Counteracting Bisphenol-A (BPA) in Pregnancy: A Rat Study

by | Jul 5, 2017 | 2016, Environmental Health, Indole-3 Carbinol, Pregnancy and Lactation

Written by Marcia J. Egles, MD. Dietary genistein and indole-3 carbinol, when given to pregnant female Sprague-Dawley rats exposed to Bisphenol A, modified the deleterious effect of morphological and gene expression changes induced in mammary glands of the offspring. 

Bisphenol A, or “BPA’, is a chemical widely used for over fifty years in the plastics industry. BPA (and related “replacement” bisphenols) are found in numerous products including food containers, the linings of canned food, PVC pipes, dental sealants, water bottles, baby bottles, cash register tapes and household appliances 1. Numerous studies have reported the presence of BPA in human serum, urine, breast milk, placental tissue, fetal plasma, amniotic fluid and umbilical cord blood 1-4.   Though the health significance of BPA is controversial, BPA has been categorized as an endocrine disruptor with weak estrogenic activity 3.

As exposure to BPA may be unavoidable in a world full of plastics 4(5), the reported study done in rats evaluates two dietary substances which might alter the estrogenic effects of BPA. The two substances are genistein (GEN) and indole-3-carbinol. GEN is the main phytoestrogen found in soy.  Indole-3-carbinol is a natural compound derived from glucobrassicin found in broccoli and related vegetables. Indole-3 carbinol in the diet may bolster the body’s ability to detoxify chemicals by increasing levels of important metabolizing enzymes 5.

In the study, three groups of pregnant female rats were exposed to low dose BPA, higher dose BPA, or no BPA. Each of the two BPA exposed groups were then subdivided to receive GEN or indole-3 carbinol supplements or phytoestrogen-free control rat chow.   The study then focused on the female offspring. When the female pups were 21 days old, their breast tissue was examined for changes in microscopic structure and in gene expression.
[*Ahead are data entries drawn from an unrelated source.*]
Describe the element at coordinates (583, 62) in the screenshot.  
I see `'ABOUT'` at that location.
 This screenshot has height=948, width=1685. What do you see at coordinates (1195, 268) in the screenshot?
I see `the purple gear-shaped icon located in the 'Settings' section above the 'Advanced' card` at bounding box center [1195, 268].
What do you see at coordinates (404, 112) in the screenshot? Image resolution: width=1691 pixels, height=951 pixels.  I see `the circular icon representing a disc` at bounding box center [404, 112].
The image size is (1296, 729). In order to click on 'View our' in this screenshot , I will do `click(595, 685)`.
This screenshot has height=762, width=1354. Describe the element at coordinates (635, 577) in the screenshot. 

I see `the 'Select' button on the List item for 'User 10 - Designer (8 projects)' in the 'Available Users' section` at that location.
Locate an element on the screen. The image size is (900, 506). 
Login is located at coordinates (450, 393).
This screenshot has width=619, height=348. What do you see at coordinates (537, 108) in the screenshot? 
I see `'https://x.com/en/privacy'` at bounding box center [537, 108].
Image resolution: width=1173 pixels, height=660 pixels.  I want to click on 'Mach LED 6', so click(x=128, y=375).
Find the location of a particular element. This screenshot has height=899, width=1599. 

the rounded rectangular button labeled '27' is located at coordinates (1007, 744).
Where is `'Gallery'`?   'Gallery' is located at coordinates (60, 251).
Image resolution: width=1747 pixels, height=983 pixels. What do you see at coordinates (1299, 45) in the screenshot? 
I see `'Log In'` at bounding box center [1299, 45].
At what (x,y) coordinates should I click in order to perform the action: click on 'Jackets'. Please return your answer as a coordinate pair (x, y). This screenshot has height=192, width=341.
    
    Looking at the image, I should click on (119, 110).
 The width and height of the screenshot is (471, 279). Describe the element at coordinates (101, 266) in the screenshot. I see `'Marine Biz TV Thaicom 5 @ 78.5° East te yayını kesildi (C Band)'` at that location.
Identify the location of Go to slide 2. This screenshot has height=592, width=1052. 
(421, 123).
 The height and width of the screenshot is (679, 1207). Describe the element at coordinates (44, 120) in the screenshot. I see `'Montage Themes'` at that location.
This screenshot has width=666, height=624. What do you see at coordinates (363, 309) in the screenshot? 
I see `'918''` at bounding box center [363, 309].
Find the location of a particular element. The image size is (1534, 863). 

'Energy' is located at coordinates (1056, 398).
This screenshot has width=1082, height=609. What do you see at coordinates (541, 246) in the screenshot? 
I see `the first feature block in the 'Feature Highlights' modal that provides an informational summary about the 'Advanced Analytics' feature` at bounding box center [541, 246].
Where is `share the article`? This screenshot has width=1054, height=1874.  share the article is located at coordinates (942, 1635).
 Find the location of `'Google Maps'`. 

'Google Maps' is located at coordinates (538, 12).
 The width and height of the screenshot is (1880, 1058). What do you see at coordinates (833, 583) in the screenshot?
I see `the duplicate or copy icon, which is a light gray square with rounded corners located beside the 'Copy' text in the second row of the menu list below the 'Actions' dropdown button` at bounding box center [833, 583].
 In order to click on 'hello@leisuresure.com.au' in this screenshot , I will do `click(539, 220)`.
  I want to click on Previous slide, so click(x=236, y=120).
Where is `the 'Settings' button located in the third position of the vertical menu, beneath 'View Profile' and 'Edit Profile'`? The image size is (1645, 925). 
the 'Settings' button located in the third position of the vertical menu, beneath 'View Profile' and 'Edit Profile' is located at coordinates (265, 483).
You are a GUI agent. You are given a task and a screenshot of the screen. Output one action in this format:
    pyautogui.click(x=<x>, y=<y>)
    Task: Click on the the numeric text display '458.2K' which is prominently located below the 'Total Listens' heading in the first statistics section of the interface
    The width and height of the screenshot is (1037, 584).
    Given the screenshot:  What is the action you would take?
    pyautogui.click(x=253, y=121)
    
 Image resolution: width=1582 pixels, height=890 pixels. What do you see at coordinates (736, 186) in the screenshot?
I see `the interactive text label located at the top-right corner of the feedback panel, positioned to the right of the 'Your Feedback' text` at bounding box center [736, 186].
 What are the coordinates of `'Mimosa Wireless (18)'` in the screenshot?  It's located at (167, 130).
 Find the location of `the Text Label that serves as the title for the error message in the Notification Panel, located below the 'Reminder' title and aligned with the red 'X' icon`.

The study’s lower dose BPA , at 25 micrograms per kilogram of mother rat body weight per day,( BPA25) is comparatively less than the “safe reference dose” established by the US Environmental Protection Agency for BPA at 50 micrograms per kilogram human body weight per day 5,6.   The higher dose BPA used in this study was 250 micrograms per kilogram body weight.  The respective groups of mother rats, 15 rats per group, received BPA exposures by gastric lavage on day 10 to day 21 of their pregnancies. From gestational day zero to gestational day 21, the dams had free access, according to their group assignment, to the control chow, to GEN supplemented chow (at 250mg GEN per kg of chow) or to indole-3 -carbinol supplemented chow (2000 mg per kg of chow).  Thereafter, including during lactation, the rats all were given the control diet.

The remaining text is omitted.